Diabetes/metabolism research and reviews 2017 11 16() doi 10.1002/dmrr.2962
The incidence of childhood Type-1 diabetes (T1D) varies greatly between populations and the estimates and/or predictions of the rates would aid in adequate planning of health care resources. The study’s aim was to assess the incidence of T1D in the paediatric population of eastern and central Poland.
In this cohort study covering the period from January 2010 to December 2014 data were collected for children and adolescents below 18 years of age with newly diagnosed T1D, living in eastern and central Poland. A total of 2174 children were included in the analysis.

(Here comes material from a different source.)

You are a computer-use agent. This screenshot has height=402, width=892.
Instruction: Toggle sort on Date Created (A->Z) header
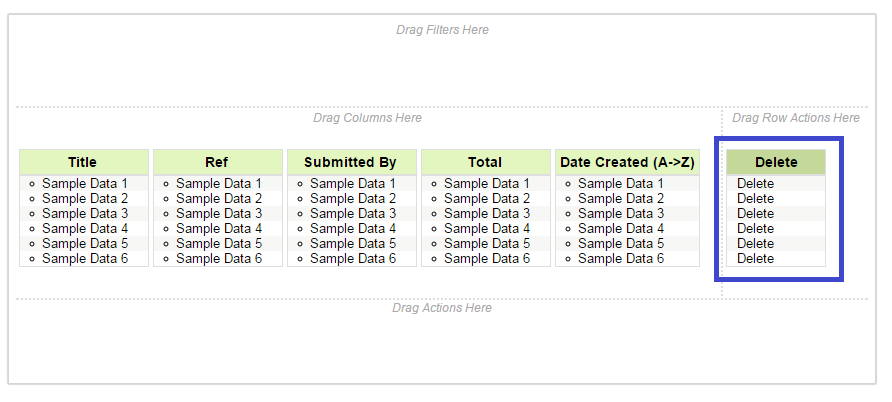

The population estimates were from the Central Statistical Office of Poland.
Overall, the annual incidence of T1D increased from 12.84/100 000 in 2010 to 18.46/100 000 in 2014 with the incidence rate ratio (IRR) of 1.5 (an increase in the incidence rate (IR) by 12.7% per year over 5 years). The lowest increase in the IR by 7.1% per year was seen in 15-17-year-olds. In the urban population (age 0-17 years), the overall IR was significantly higher than in subjects from rural communities (p<0.02). A statistically significant difference was demonstrated between the incidence of T1D in rural areas in densely populated voivodships vs less populated regions (p=0.004), but no such dependence in urban areas. CONCLUSIONS
The incidence of T1D in children living in eastern and central Poland increased 1.5-fold over the 5-year observation period with the highest rise in 10-14-year-olds and significantly higher rates in urban children compared to their peers living in rural areas.